Prediction markets have become a new frontier for geopolitical insider trading, weaponizing speculative finance against national security.
The latest alarm comes from Polymarket, where six accounts generated over $1.2 million, betting correctly on US military action in Iran hours before the strikes occurred. Blockchain analysis firm Bubble Maps traced the activity, showing accounts funded and positioned just ahead of explosions in Tehran.
Senator Chris Murphy responded by announcing plans for legislation to ban such markets, arguing they corrupt national security decisions. Murphy stated that allowing these markets creates an incentive for officials to push for conflict if they stand to profit.
This is not an isolated incident. Israeli authorities recently charged a reservist and a civilian for using classified intelligence on Polymarket. The platform itself previously delisted a market on nuclear weapon detonation following public outcry.
On Bitcoin And, the analysis shifted focus from senior officials to junior staff with "hallway intel." These aren't the principals, the show argued, but individuals with access to non-public information, driven by profit rather than political affiliation.
The effectiveness of legislation remains a key concern. A US ban on these markets, Bitcoin And suggested, will not eliminate the problem. Instead, it will simply push the activity and its associated liquidity to offshore platforms, as the underlying technology cannot be un-invented.

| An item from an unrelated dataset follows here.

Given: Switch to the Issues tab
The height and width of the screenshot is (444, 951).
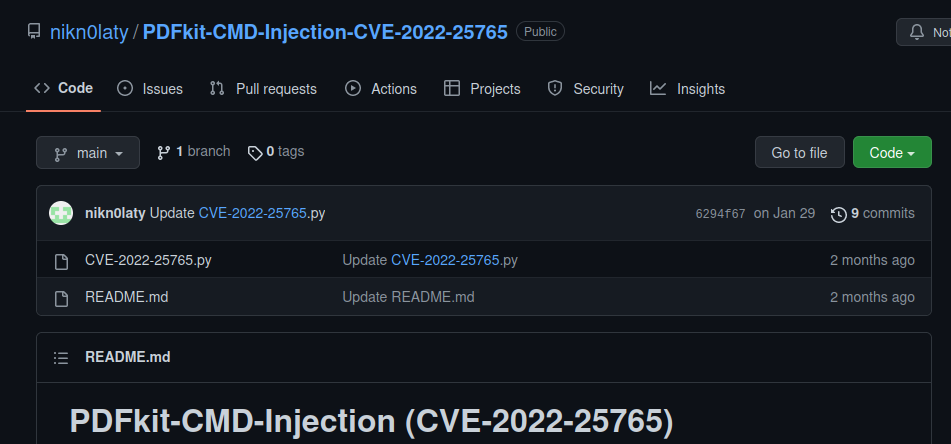Looking at the screenshot, I should click(150, 89).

The integrity of national security decisions now faces a novel, digital threat that traditional regulation struggles to contain.
Senator Chris Murphy, Decrypt:
- If we continue to allow people to bet on war on military strikes, then you're going to have people inside the situation room who are making decisions not based on what's good for national security, but based upon whether they'll make money off of war.
- There's going to be somebody in that room who's going to be pushing us into war because they can cash in.